A Folha de São Paulo sobrevive há muito tempo, e muito mais agora, das suas pesquisas, e não daquilo que deveria ser o seu principal produto, o jornalismo. É como se um açougue passasse a depender das vendas de pão com alho.
Podem dizer que pesquisas subsidiam informações jornalísticas. Mas não podem estar à frente do jornalismo e muito menos substituí-lo. As pesquisas são um vício que a Folha tem mais do que os outros, mas todos os jornalões vivem das controvérsias provocadas por essa consultas.
Na falta de jornalismo de verdade, que abram manchetes para as pesquisas, como a Folha fez quase todos os dias durante uma semana.
A pesquisa é a salvação das corporações de mídia. A semana que se inicia logo terá uma pesquisa sobre alguma coisa aleatória. E assim o jornalismo não precisa fazer jornalismo.
E o leitor, que pede carne de primeira, vai sendo enganado com pão de alho.
ESTADÃO CONSELHEIRO
As contradições do liberalismo. Não querem Estado, mas querem plano de ação para o Estado.
Essa foi a manchete do Estadão em boa parte do domingo:
“Brasil Adiante: Estadão reúne especialistas para apresentar agenda de propostas ao próximo presidente. Painéis vão debater, até agosto, medidas práticas para resolver os principais gargalos brasileiros; agenda focará em ações que possam ser executadas nos primeiros dois anos de governo.

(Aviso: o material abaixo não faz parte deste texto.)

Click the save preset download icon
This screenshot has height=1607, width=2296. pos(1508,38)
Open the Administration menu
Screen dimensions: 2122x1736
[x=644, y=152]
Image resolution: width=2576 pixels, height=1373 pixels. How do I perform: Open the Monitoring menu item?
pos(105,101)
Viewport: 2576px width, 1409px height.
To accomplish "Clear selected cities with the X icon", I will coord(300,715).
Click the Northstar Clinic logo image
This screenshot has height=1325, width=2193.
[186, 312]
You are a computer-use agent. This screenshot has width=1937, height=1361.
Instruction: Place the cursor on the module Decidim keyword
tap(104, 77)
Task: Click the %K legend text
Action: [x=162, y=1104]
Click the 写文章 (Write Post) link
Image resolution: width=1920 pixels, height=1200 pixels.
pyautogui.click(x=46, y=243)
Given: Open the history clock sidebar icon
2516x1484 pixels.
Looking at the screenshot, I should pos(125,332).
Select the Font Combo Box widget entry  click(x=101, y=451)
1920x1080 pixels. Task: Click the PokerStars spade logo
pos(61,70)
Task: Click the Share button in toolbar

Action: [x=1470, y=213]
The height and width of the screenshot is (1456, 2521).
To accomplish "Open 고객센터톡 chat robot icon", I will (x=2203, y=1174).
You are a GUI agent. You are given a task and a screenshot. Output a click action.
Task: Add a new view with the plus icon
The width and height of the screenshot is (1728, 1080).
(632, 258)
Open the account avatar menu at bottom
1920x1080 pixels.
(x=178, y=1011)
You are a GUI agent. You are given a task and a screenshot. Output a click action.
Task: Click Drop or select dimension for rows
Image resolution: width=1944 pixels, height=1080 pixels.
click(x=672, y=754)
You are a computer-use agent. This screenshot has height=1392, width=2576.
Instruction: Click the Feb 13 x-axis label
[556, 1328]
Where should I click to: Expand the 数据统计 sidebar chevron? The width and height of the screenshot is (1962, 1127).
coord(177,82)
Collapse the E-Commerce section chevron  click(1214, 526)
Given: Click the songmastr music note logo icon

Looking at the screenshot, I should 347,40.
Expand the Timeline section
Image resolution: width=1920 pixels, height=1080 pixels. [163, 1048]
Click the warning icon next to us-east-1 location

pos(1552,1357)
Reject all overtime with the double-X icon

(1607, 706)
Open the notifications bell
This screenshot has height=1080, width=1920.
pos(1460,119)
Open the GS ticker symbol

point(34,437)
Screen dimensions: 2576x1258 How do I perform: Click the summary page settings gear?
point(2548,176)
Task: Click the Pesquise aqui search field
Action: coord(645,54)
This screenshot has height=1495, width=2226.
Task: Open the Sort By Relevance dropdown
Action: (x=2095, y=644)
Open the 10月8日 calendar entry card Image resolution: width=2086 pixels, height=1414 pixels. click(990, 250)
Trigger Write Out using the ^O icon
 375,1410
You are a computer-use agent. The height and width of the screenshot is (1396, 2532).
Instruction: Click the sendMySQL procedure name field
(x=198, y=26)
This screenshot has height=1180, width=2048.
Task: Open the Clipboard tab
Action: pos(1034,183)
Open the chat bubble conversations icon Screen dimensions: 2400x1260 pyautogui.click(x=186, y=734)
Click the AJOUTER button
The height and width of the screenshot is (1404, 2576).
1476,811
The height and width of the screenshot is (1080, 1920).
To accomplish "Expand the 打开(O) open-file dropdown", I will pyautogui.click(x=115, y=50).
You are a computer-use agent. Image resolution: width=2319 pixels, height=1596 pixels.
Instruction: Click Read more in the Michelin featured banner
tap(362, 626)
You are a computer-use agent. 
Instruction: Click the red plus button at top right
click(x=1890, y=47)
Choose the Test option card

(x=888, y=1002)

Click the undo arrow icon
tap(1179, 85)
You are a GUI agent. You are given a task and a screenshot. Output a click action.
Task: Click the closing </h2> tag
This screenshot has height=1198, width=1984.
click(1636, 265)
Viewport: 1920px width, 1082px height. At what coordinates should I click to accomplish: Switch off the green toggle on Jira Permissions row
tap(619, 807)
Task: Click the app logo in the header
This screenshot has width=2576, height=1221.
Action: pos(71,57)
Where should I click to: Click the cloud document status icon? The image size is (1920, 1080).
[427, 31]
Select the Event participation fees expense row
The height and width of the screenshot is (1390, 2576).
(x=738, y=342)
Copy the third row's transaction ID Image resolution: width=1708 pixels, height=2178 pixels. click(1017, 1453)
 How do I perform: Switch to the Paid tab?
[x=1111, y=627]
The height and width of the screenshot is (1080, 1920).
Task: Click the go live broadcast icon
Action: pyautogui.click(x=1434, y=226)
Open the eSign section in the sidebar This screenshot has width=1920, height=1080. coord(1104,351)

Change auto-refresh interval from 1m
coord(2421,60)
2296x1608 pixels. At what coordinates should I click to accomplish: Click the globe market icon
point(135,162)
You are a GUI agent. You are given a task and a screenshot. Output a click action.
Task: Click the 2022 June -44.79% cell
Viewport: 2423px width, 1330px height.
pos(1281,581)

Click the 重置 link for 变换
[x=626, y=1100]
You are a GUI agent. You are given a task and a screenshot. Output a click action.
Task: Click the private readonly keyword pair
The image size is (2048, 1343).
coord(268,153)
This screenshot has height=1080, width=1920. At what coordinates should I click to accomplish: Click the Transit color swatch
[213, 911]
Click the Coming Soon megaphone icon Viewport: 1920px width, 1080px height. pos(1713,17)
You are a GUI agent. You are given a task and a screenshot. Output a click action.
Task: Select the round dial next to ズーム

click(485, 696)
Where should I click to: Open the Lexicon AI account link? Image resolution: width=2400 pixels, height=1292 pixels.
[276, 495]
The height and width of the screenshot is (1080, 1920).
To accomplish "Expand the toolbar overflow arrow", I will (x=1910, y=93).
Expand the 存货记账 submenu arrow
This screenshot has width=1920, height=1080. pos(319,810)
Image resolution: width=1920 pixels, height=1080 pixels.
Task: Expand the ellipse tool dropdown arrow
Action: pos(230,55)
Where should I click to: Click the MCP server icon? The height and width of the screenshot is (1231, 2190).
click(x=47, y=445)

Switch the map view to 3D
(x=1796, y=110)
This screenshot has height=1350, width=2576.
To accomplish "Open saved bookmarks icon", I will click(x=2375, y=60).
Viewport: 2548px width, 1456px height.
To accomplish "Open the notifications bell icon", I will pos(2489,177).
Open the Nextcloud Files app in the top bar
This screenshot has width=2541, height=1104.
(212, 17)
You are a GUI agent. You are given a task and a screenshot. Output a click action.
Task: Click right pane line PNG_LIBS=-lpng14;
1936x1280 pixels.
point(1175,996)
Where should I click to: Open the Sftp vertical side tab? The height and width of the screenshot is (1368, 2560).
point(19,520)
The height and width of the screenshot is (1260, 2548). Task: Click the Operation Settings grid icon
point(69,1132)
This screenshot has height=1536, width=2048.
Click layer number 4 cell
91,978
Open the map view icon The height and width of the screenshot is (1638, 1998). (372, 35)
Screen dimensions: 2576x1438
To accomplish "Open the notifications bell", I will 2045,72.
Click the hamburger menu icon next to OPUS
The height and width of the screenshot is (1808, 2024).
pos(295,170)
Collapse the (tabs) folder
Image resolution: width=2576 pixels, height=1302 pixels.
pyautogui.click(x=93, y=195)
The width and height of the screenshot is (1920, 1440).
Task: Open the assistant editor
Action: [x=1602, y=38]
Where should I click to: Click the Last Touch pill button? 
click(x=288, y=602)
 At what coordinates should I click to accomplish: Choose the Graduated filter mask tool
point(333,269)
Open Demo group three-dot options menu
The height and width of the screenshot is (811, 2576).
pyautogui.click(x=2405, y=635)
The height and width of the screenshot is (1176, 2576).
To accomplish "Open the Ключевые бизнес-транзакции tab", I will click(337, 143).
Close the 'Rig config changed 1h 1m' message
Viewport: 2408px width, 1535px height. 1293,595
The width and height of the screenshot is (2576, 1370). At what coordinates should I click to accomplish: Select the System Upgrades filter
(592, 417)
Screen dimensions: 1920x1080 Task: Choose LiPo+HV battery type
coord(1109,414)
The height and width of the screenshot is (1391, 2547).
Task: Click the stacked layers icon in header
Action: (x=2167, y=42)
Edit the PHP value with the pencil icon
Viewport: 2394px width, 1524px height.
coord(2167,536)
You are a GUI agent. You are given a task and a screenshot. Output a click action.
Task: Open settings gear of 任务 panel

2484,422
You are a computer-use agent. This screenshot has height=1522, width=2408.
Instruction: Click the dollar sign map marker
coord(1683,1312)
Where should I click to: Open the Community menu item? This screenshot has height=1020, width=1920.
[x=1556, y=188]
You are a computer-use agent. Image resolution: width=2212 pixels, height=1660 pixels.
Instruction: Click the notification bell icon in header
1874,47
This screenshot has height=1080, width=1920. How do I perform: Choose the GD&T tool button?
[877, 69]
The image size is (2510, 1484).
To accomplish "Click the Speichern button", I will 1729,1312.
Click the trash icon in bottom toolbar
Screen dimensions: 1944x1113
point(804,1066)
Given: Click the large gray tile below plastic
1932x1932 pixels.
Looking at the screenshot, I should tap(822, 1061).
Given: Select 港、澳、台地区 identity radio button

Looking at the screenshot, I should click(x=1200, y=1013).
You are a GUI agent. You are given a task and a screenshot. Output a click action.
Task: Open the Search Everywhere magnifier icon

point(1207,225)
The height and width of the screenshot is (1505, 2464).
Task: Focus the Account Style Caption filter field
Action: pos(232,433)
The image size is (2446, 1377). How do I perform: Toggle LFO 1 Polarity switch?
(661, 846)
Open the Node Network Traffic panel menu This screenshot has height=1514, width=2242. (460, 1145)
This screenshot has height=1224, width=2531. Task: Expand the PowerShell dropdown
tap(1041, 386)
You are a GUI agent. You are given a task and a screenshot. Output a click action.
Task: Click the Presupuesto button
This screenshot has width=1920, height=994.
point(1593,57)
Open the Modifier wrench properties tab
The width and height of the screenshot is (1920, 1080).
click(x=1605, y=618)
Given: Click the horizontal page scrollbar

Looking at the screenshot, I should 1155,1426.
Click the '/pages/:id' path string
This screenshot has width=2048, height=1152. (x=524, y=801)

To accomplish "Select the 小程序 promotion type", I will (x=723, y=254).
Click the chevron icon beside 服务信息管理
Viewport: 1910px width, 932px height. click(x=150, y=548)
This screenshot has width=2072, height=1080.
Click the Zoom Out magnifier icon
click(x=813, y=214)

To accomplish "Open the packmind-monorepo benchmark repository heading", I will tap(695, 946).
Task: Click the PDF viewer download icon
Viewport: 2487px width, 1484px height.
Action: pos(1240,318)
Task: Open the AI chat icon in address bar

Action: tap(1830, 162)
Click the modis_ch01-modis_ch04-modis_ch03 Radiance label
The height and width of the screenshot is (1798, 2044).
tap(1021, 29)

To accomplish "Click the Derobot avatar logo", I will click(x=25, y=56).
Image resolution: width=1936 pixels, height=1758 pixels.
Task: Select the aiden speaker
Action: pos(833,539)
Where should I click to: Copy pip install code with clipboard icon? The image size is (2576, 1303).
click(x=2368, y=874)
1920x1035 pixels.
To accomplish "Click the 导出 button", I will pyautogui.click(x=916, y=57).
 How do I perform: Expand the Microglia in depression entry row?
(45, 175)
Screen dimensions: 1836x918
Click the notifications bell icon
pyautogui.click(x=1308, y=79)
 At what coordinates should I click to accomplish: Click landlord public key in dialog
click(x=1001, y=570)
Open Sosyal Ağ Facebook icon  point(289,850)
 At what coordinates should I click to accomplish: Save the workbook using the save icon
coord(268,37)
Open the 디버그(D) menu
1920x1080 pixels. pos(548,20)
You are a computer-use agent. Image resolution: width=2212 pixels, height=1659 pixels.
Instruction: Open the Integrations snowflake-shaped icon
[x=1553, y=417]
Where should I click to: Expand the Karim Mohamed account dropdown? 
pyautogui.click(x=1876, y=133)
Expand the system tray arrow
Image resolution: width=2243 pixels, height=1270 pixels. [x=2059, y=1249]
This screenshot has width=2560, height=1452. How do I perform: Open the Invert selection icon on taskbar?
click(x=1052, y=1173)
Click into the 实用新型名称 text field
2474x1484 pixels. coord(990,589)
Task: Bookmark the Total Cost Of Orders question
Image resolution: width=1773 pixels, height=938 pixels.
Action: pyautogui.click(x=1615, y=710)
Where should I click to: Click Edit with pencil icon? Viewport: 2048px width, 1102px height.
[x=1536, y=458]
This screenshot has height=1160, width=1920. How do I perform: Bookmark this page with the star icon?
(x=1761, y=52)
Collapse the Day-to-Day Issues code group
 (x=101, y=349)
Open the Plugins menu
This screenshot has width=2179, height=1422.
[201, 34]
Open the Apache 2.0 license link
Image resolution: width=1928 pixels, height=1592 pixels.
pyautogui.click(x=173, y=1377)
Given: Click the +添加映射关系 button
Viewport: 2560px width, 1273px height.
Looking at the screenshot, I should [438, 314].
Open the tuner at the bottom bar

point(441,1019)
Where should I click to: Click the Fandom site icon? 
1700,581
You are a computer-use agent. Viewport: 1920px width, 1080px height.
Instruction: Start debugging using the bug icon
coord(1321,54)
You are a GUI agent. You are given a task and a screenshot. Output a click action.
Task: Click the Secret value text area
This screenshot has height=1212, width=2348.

Logo, abaixo, o Estadão informa o seguinte:
“O próximo mandato deve ter um plano de ação’, diz Fábio Barbosa, curador do Brasil Adiante”
Mas o liberalismo não acha que o Estado não deve nunca ser orientador nem indutor de nada? Não é o setor privado que deve ter o comando hegemônico da economia?
O Estadão, gerido por banqueiros, quer dar conselhos a Lula?